**Task goal**
According to the hangover article, what is the actual name for a hangover?

*Photo by Nicola Muirhead
*Photo by Nicola Muirhead

The Rugby Classics week has come to an end and while we experienced some great rugby, some of us also experienced a few hangovers! The week of rugby, drinking and partying is always a big date on the island’s social calendar but quite a few revellers wake up feeling like they’ve been flattened by Victor Matfield.

The actual name for a hangover is veisalgia, which is the Norwegian word for ‘uneasiness following debauchery’ combined with the Greek word for ‘pain’. Pretty appropriate for the Rugby Classics! 

The common symptoms for a hangover include a poor sense of wellbeing, headache, sensitivity to light or sounds, diarrhoea, loss of appetite, trembling, nausea, fatigue, increased heart rate and blood pressure, dehydration, trouble concentrating, difficulty sleeping and weakness. Sound familiar?

This varies for each person but generally the more alcohol we consume, the worse the hangover. Other factors that can make your hangover worse are drinking on an empty stomach, lack of sleep, dehydration, poor health and increased physical activity like dancing away in a tent.

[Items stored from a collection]
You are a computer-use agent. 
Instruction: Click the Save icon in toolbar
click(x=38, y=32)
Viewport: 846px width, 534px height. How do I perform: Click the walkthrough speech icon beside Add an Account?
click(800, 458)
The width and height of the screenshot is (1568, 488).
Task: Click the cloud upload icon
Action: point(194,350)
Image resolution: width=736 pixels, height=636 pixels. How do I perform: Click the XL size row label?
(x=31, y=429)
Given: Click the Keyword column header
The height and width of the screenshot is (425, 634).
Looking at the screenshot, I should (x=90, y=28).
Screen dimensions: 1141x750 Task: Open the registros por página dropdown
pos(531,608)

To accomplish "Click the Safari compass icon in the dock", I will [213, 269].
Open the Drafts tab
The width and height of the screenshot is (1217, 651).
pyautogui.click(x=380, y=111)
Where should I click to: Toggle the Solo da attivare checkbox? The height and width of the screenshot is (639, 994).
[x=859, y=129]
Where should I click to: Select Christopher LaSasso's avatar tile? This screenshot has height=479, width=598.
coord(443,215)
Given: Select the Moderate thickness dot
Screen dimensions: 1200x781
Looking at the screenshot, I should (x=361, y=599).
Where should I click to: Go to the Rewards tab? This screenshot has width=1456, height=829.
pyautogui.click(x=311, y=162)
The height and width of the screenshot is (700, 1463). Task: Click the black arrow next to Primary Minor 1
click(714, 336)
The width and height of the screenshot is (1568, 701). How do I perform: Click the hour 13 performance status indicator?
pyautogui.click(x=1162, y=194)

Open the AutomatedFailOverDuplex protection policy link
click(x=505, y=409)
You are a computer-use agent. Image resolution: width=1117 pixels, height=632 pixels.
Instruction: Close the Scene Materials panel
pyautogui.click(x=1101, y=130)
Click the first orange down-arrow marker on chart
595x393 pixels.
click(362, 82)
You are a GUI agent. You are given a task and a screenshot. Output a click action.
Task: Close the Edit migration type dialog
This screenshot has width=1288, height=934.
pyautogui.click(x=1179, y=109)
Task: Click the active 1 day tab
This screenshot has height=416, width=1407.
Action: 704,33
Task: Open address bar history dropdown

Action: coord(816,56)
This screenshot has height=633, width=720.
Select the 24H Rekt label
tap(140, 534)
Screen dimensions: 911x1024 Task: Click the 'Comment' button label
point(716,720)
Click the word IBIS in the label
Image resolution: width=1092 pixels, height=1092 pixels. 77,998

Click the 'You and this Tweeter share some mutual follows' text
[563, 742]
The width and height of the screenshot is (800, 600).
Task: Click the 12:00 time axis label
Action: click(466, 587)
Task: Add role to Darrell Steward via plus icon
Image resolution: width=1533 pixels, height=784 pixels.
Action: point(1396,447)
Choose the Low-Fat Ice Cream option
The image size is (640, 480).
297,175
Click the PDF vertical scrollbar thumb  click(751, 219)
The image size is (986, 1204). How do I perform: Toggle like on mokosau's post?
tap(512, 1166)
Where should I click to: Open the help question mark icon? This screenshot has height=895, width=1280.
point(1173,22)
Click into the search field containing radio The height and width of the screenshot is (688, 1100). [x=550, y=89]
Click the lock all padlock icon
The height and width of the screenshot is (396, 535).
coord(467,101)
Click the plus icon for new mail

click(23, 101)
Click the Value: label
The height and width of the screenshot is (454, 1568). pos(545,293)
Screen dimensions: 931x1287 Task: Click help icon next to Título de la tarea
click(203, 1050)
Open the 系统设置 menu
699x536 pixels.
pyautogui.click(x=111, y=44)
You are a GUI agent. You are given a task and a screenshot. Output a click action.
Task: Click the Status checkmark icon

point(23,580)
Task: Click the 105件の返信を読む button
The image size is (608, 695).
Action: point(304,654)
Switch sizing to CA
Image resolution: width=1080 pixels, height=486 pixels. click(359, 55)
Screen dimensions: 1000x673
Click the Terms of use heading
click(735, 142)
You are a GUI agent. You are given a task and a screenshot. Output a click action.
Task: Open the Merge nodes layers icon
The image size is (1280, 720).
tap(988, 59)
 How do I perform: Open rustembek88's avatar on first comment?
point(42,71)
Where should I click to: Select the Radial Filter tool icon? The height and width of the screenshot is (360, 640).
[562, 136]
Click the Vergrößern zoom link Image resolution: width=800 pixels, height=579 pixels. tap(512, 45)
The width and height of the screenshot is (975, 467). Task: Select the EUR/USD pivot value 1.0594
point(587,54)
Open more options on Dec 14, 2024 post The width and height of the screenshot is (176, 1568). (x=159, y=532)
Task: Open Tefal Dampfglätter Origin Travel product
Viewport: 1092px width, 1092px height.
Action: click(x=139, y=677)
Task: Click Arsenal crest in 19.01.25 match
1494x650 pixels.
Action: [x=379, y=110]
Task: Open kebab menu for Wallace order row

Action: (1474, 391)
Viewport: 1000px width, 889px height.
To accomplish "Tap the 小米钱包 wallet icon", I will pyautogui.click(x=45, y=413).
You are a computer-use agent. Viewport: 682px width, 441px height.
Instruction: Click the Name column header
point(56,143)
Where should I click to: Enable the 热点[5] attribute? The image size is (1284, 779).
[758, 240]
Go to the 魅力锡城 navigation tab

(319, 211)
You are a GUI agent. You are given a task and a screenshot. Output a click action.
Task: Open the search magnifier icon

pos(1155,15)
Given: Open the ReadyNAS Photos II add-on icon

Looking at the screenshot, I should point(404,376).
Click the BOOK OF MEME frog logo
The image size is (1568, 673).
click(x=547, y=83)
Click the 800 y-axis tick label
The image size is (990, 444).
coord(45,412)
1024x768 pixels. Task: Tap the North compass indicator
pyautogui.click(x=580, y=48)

**Solution to this problem**
Veisalgia.